**RECORDS PROVIDED**
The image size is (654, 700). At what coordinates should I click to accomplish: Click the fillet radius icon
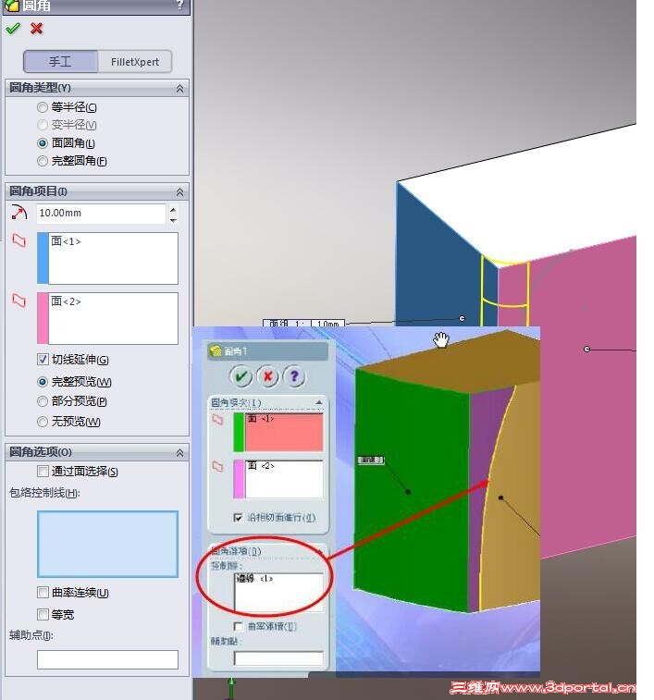(19, 213)
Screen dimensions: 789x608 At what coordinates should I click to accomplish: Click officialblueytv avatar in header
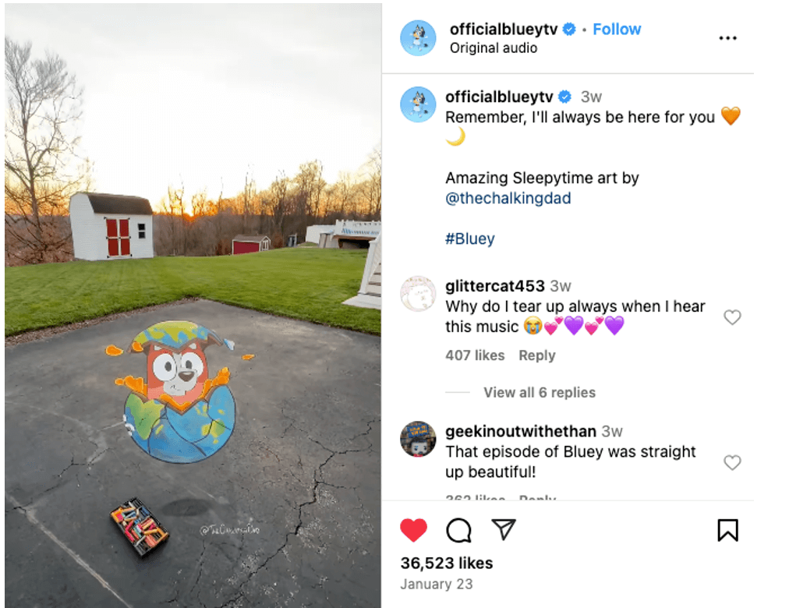click(418, 37)
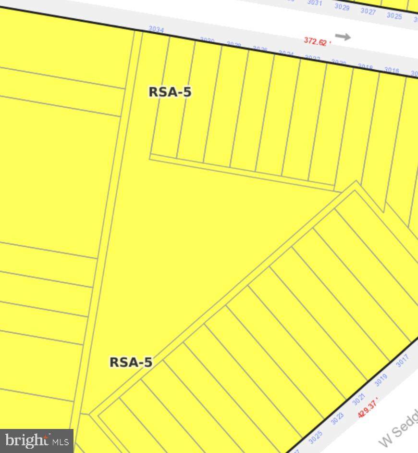
Task: Click address number 3016
Action: click(x=392, y=71)
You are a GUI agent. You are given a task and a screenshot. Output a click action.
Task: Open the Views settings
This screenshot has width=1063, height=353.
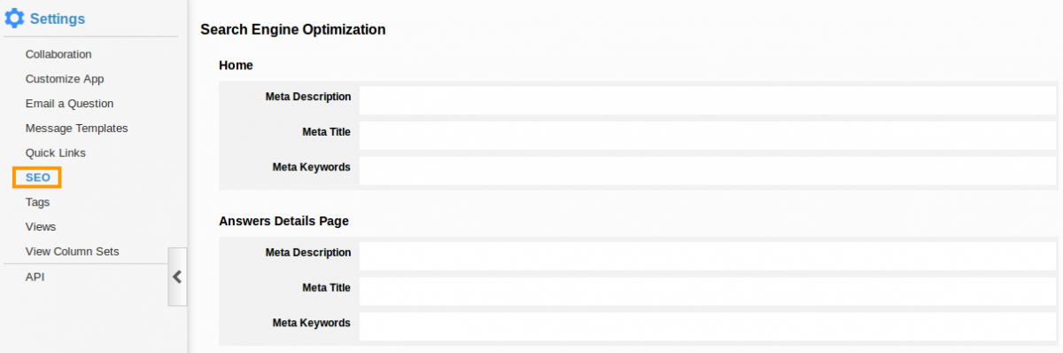[41, 227]
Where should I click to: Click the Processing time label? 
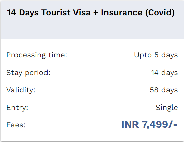[37, 55]
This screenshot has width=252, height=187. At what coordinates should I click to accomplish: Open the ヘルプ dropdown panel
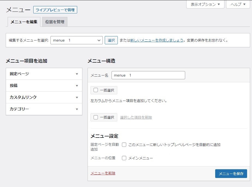click(x=238, y=4)
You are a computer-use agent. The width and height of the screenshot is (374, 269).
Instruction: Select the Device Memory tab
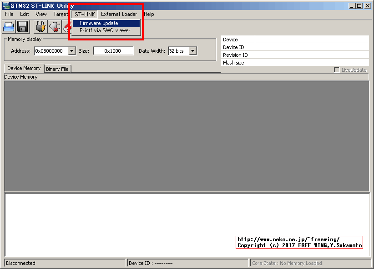point(23,68)
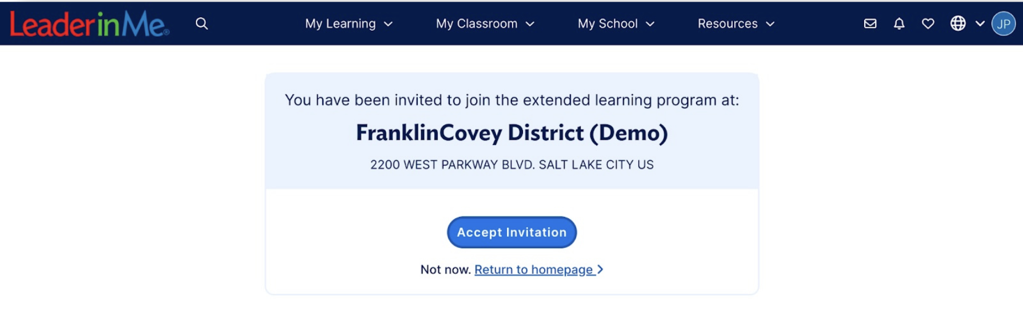Open the My Classroom menu

pos(485,23)
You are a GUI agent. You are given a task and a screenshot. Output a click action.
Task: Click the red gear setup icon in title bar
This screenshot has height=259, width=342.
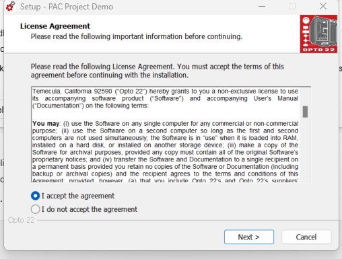(x=10, y=6)
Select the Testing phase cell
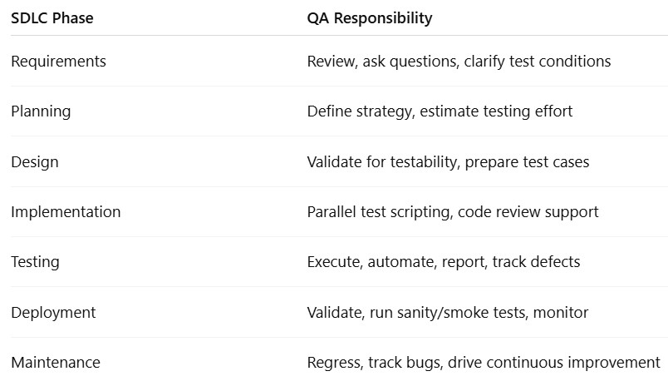This screenshot has height=386, width=668. (x=35, y=262)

**PROMPT**
Everything in the data except the pictures must be retyped exactly.

**RESPONSE BOX**
The image size is (654, 700). At what coordinates should I click to accomplish: Click the fillet radius icon
(19, 213)
Screen dimensions: 789x608 At what coordinates should I click to accomplish: Click officialblueytv avatar in header
click(418, 37)
Task: Click address number 3016
Action: click(x=392, y=71)
You are a GUI agent. You are given a task and a screenshot. Output a click action.
Task: Open the Views settings
This screenshot has width=1063, height=353.
[41, 227]
Where should I click to: Click the Processing time label? 
[37, 55]
This screenshot has width=252, height=187. At what coordinates should I click to accomplish: Open the ヘルプ dropdown panel
click(x=238, y=4)
You are a computer-use agent. The width and height of the screenshot is (374, 269).
Instruction: Select the Device Memory tab
point(23,68)
Open the My Classroom menu

pos(485,23)
You are a GUI agent. You are given a task and a screenshot. Output a click action.
Task: Click the red gear setup icon in title bar
This screenshot has height=259, width=342.
(x=10, y=6)
Select the Testing phase cell
This screenshot has height=386, width=668. (x=35, y=262)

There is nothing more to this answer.